L’arrêt Lupa : une nouvelle incertitude fiscale sur les ventes de sociétés immobilières !

26/07/2016 Par Pierre Appremont
13 min de lecture

 

Le sujet est ardu puisqu’il s’agit de l’application de la jurisprudence Quémener (CE, 16 février 2000, SA « Etablissements Quémener » n°133296) aux opérations de restructurations effectuées après l’acquisition d’une SCI (ou d’une SNC) non soumise à l’IS recelant une plus-value latente sur les biens immobiliers dont elle est propriétaire.

Cette opération vise à permettre à l’acquéreur de la SCI de devenir propriétaire de l’immeuble via la dissolution de la SCI, en l’inscrivant à son bilan pour sa valeur réelle sans supporter de fiscalité sur la plus-value latente préexistante au jour de l’acquisition des parts de la SCI (rappel et exemple de mise en œuvre ci-après). Cette technique s’est répandue et est devenue « market practice » depuis une dizaine d’années.

L’arrêt en cause risque d’y mettre un frein.

1. L’arrêt

Dans cette affaire, le Conseil d’Etat considère que la jurisprudence Quémener ne doit être appliquée qu’en cas de double imposition effective au niveau de l’associé des SCI, présent au jour de la dissolution de celles-ci. Dès lors, il en résulte que le mécanisme Quémener ne devrait pas pouvoir être appliqué à des situations où l’opération vise :

  • soit à purger une imposition ne correspondant pas à un profit économique (car la plus-value latente préexistante ne correspond pas à un profit réalisé par l’acquéreur des parts de la SCI) ;
  • soit à éviter une imposition chez un contribuable d’un profit déjà imposé chez un autre contribuable (le cédant lors de la cession des parts, ce qui dépend en fait de sa fiscalité propre).
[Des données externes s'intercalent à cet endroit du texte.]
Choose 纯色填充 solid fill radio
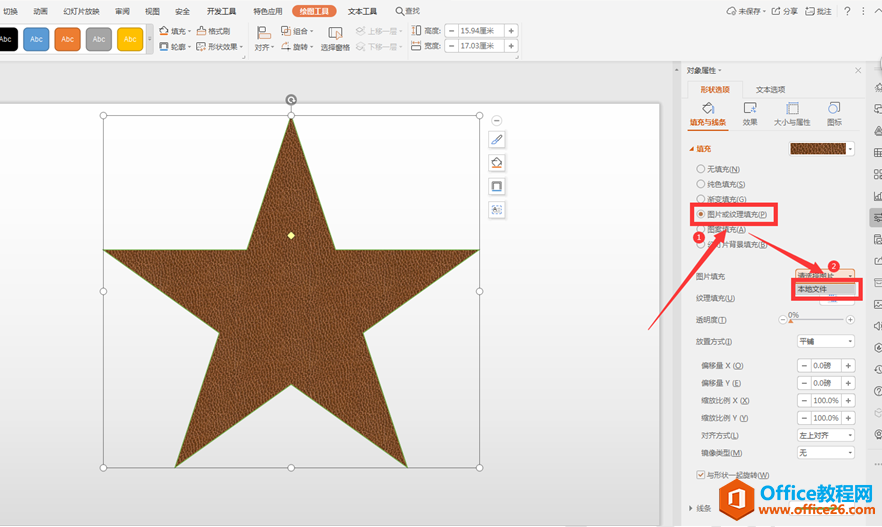882x527 pixels. click(x=700, y=184)
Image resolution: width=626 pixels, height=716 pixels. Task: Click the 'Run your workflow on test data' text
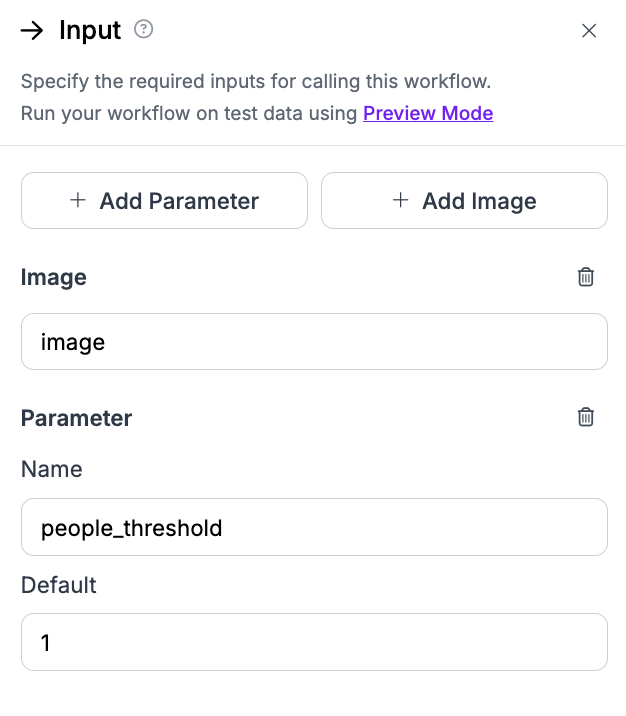[189, 113]
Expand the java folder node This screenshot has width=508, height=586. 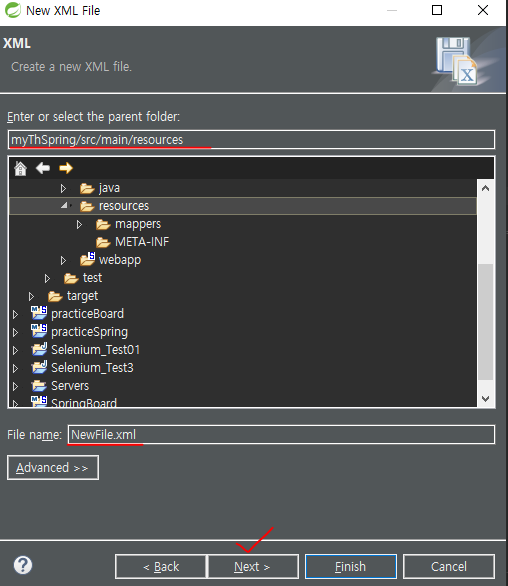63,188
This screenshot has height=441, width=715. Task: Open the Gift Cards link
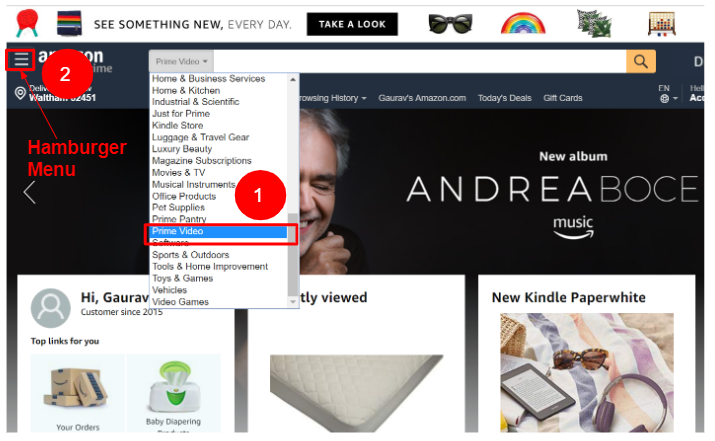tap(563, 98)
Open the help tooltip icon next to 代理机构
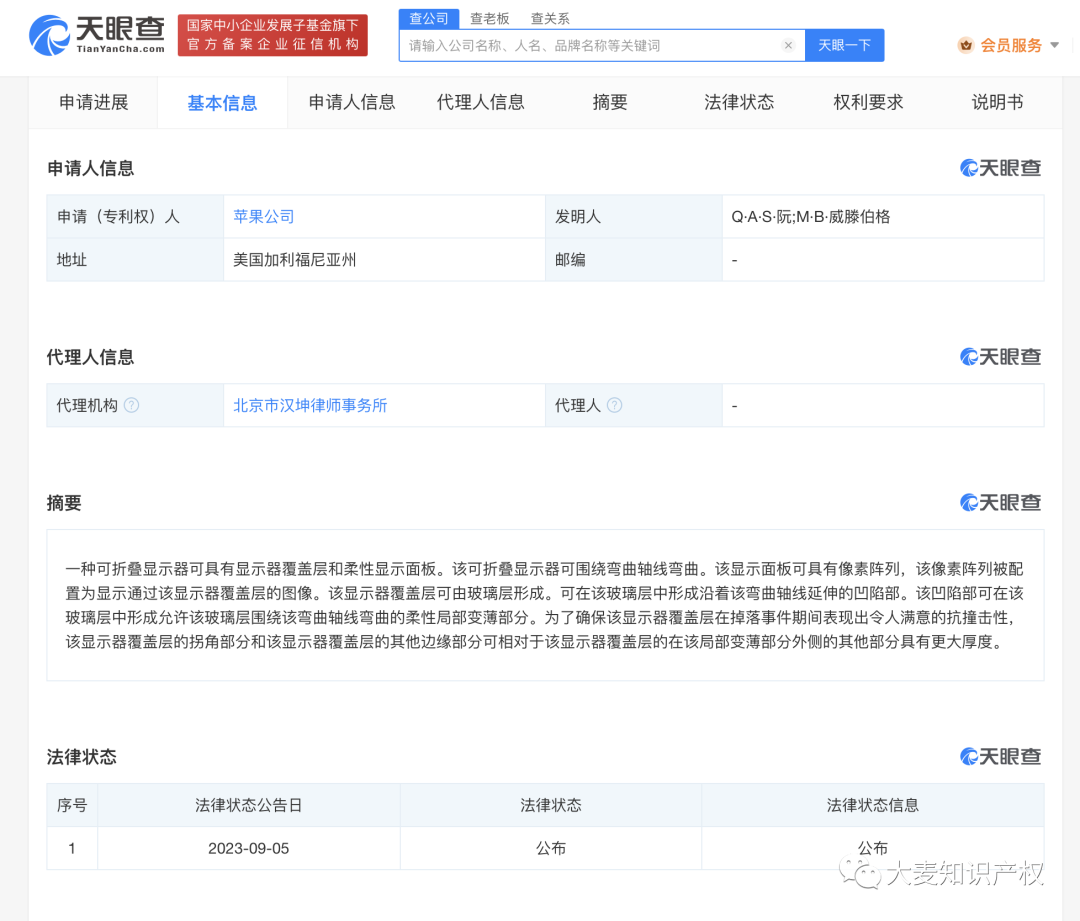This screenshot has height=921, width=1080. (x=131, y=405)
Il convient de noter que :

  • dans ses conclusions, le rapporteur public estime que la jurisprudence Quémener « ne tend pas à la neutralité économique » et n’a donc pas vocation à éviter « la double imposition économique ». Ses conclusions ayant été suivies par le Conseil d’Etat, cette approche ne va évidemment pas dans le sens de la pratique actuelle ;
  • dans une affaire statuant sur une problématique comparable (application de la jurisprudence Quéméner), le Conseil d’Etat a statué différemment en 2015.

2. Les conséquences

Les conséquences de cette décision du Conseil d’Etat sont les suivantes :

 

a. il existe une réelle incertitude quant à l’application de la jurisprudence Quémener aux opérations futures en raison de cet arrêt (notamment au vu des conclusions du rapporteur public) et de l’incertitude quant à la position future de l’Administration qui peut rapporter sa doctrine.
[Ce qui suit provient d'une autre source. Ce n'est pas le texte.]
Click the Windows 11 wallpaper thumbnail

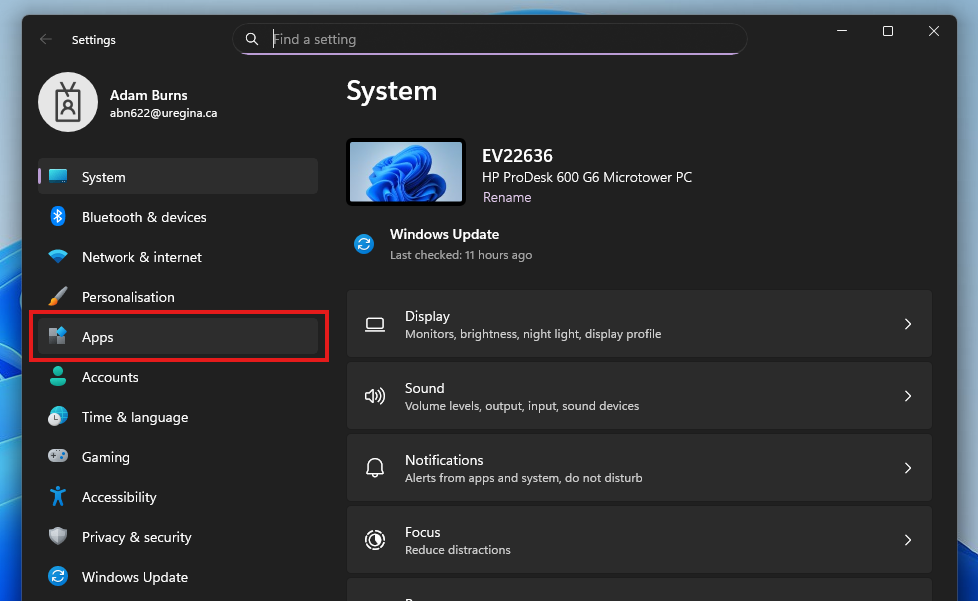406,171
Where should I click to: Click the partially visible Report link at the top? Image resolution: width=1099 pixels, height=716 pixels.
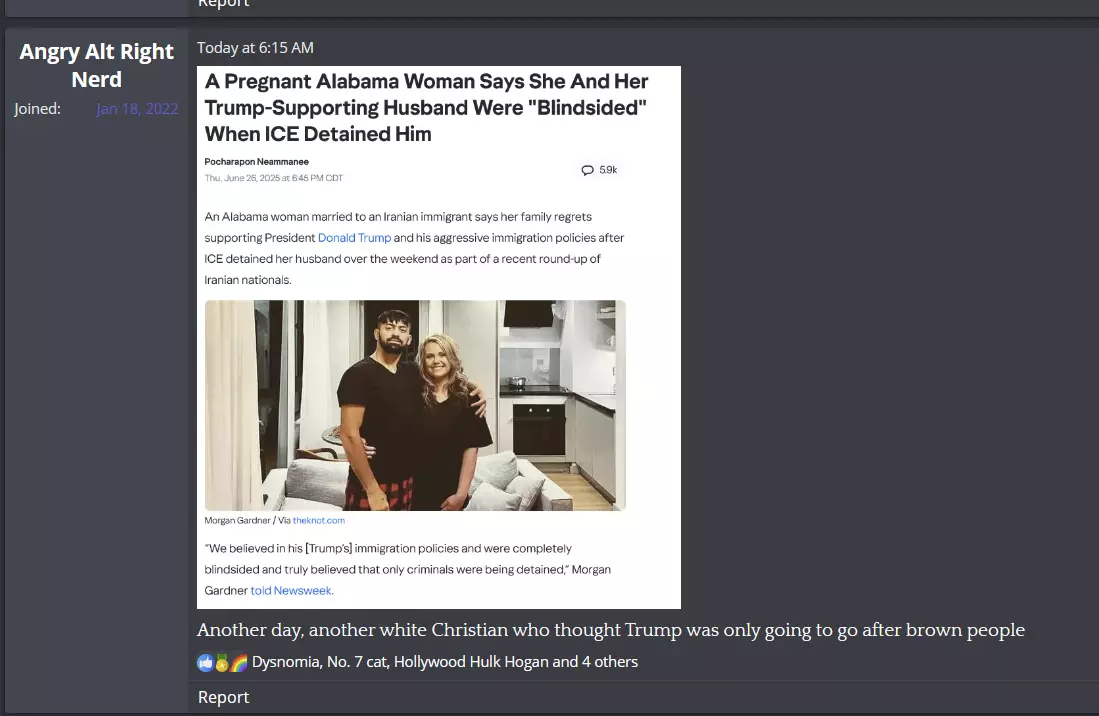[x=223, y=4]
b. les acquisitions réalisées par les OPCI sont a priori épargnées puisque :

  • l’existence d’une plus-value latente ne génère pas de coût fiscal mais uniquement des obligations de distributions supplémentaires.
  • acquérir une SCI détenant un actif recelant une plus-value latente n’a donc pas les mêmes conséquences ;
  • la TUP d’une SCI dans une SPPICAV ne peut a priori entrainer d’IS, la SPPICAV étant totalement exonérée.
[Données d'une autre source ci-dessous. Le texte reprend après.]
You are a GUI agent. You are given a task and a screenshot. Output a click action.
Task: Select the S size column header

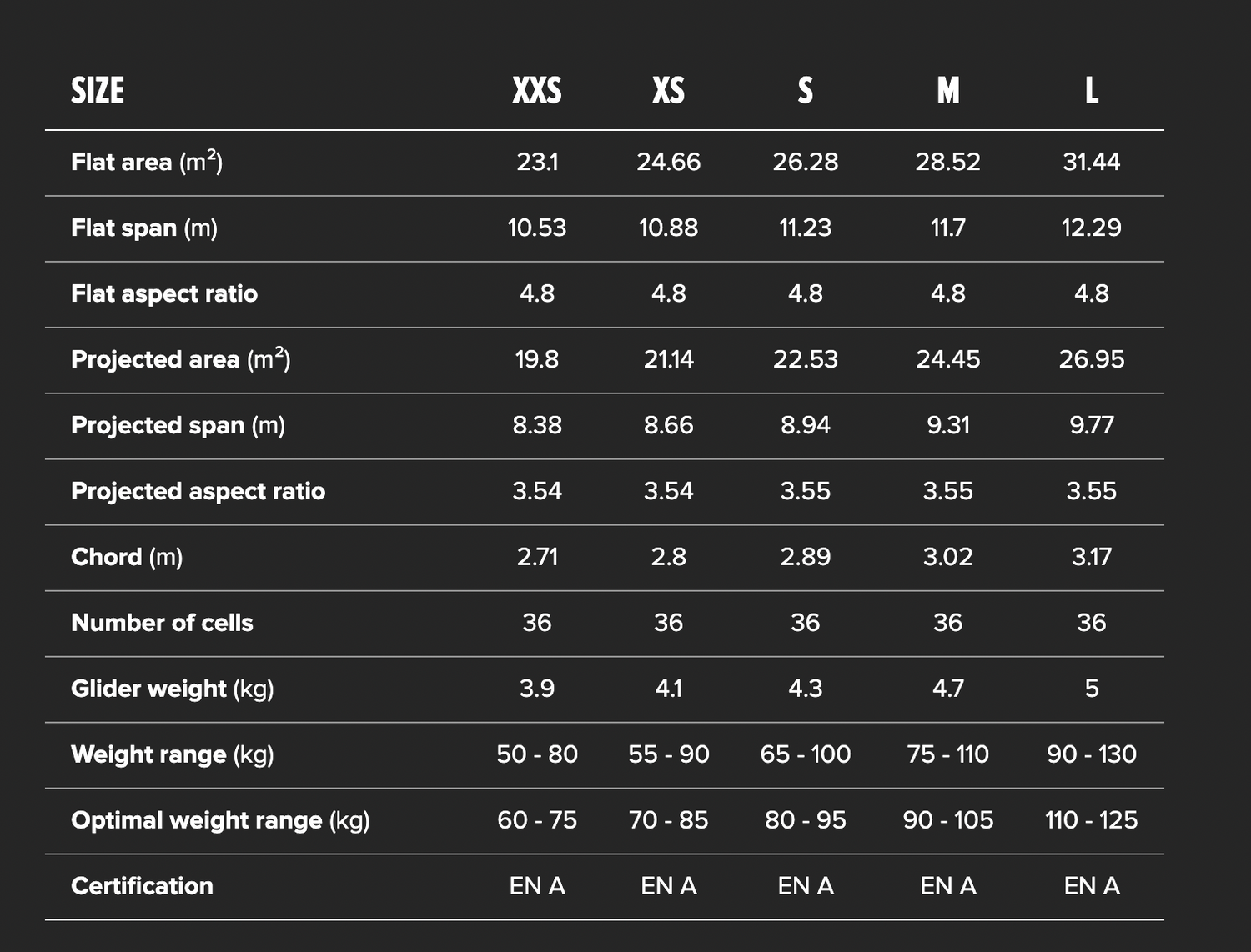coord(805,90)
c. pour les SIIC, la situation est un peu différente :

  • il est également vrai que l’existence d’une plus-value latente ne génère pas de coût fiscal mais uniquement des obligations de distributions supplémentaires ;
  • en revanche, une TUP par une SIIC « tupante » est susceptible d’être effectivement taxée, seules les plus-values de cession d’immeubles ou assimilées à des entreprises non liées bénéficiant de l’exonération SIIC ;

d. dans certaines situations, la jurisprudence Quémener devrait toujours pouvoir s’appliquer lorsque la réévaluation est faite à l’initiative du cédant de la SCI avant la vente, car à son niveau et dans cette hypothèse, il y aurait bien double imposition (au titre de la réévaluation de l’immeuble et de la cession des parts de la SCI).

 

3. Pour en savoir plus

 

Les faits ayant donné lieu à l’arrêt Lupa

Deux SARL établies en France avaient acquis en mars 2006, auprès de leur société mère luxembourgeoise, les titres de sociétés anonymes de droit luxembourgeois. Ces sociétés anonymes détenaient les titres de SCI françaises qui elles-mêmes détenaient chacune un immeuble en France. Les deux sociétés ont, dans les jours suivants, procédé à une restructuration du groupe en plusieurs étapes :

1. Dissolution des sociétés anonymes luxembourgeoises entraînant TUP :

  • les sociétés anonymes luxembourgeoises ont procédé à la réévaluation des titres de SCI avant d’être tupées ;
  • le produit généré n’a pas été soumis à l’impôt sur les sociétés en France (car imposable au Luxembourg) ;
  • les deux SARL ont reçu les titres des SCI à leur valeur de marché du fait de la réévaluation.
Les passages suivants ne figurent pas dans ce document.